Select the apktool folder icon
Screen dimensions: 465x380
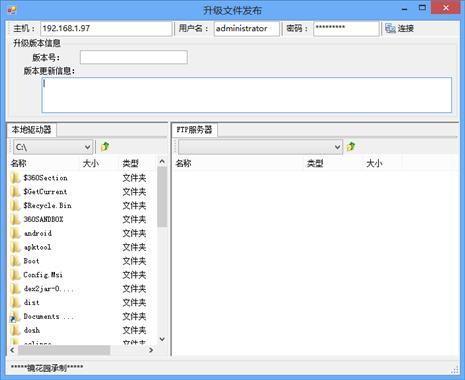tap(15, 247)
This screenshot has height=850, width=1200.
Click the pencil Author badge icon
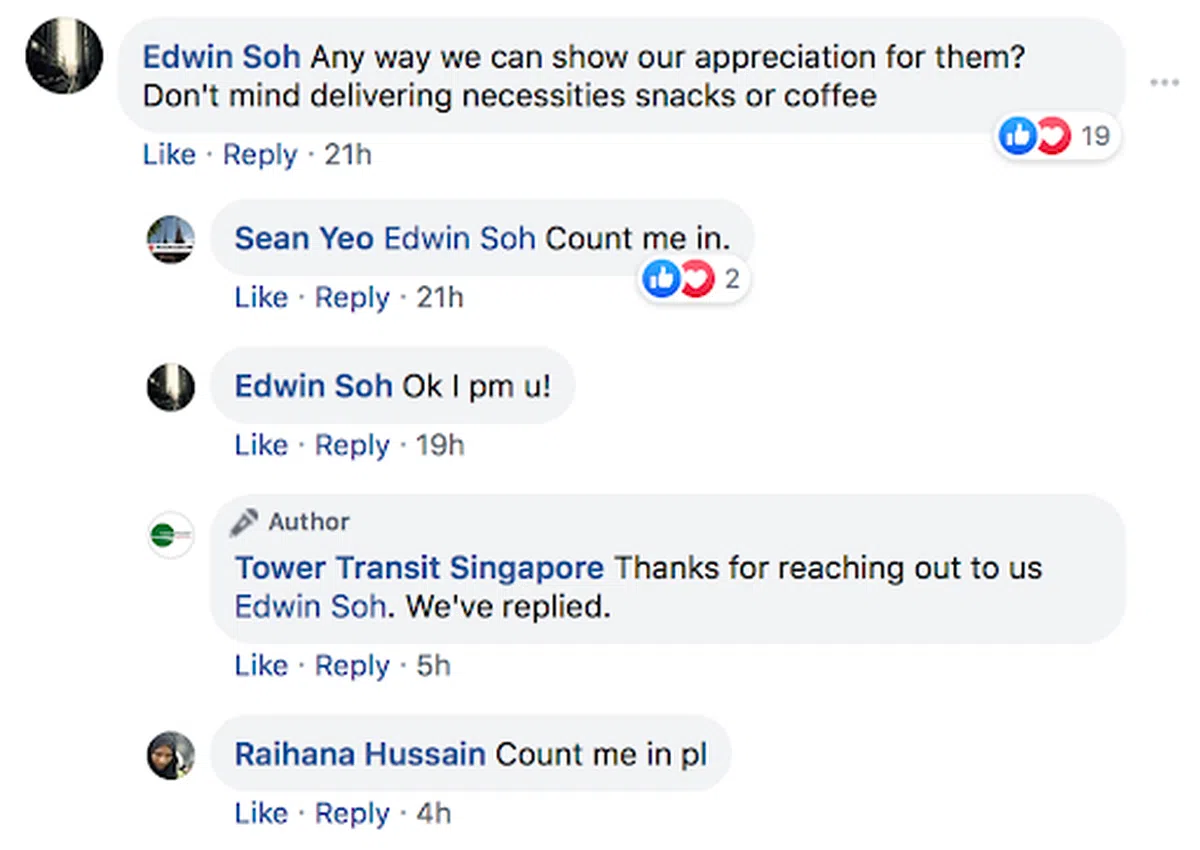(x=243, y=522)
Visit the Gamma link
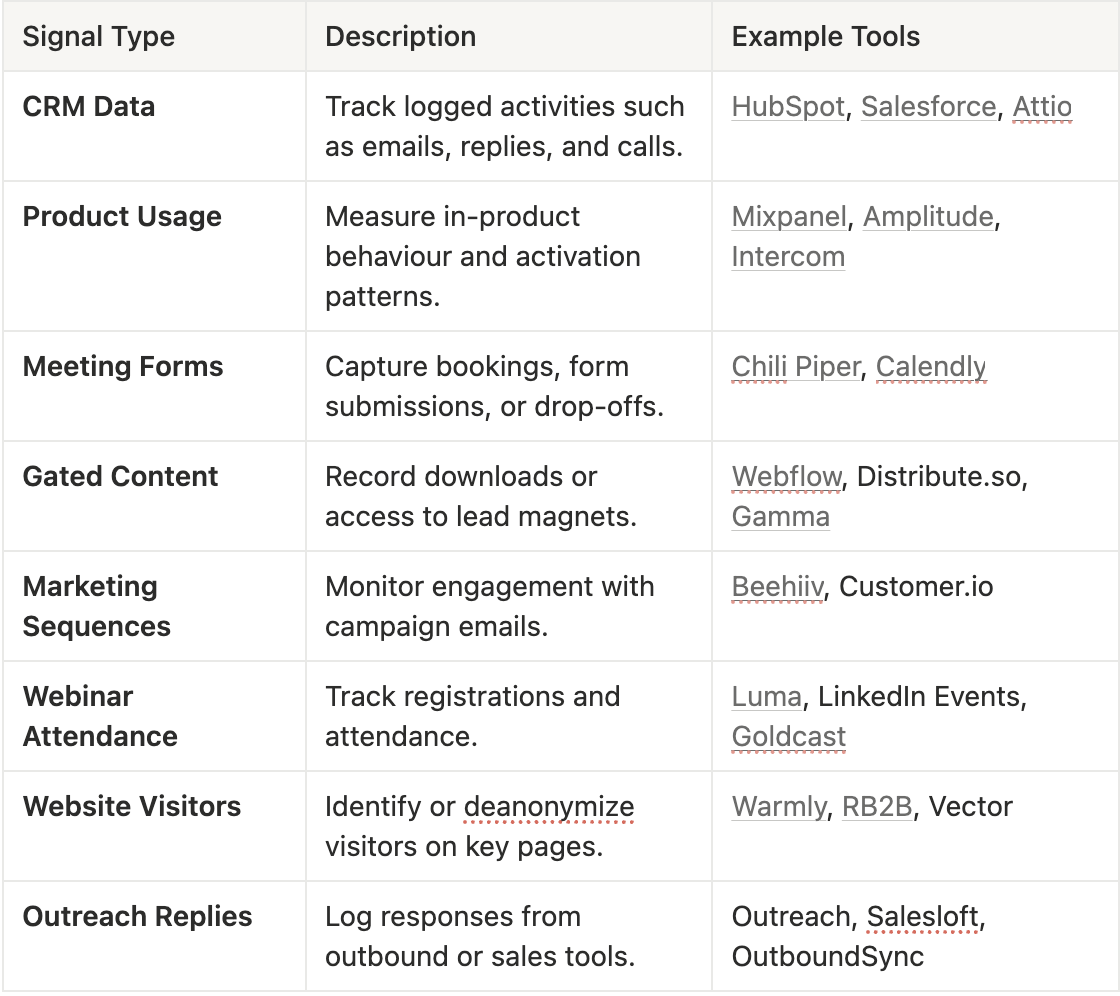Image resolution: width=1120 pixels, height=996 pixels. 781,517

## Required work
Pictures must be left out when the records are transcribed exactly.

## Output for this task
Select the apktool folder icon
Screen dimensions: 465x380
tap(15, 247)
This screenshot has height=850, width=1200.
Click the pencil Author badge icon
(x=243, y=522)
Visit the Gamma link
Image resolution: width=1120 pixels, height=996 pixels. 781,517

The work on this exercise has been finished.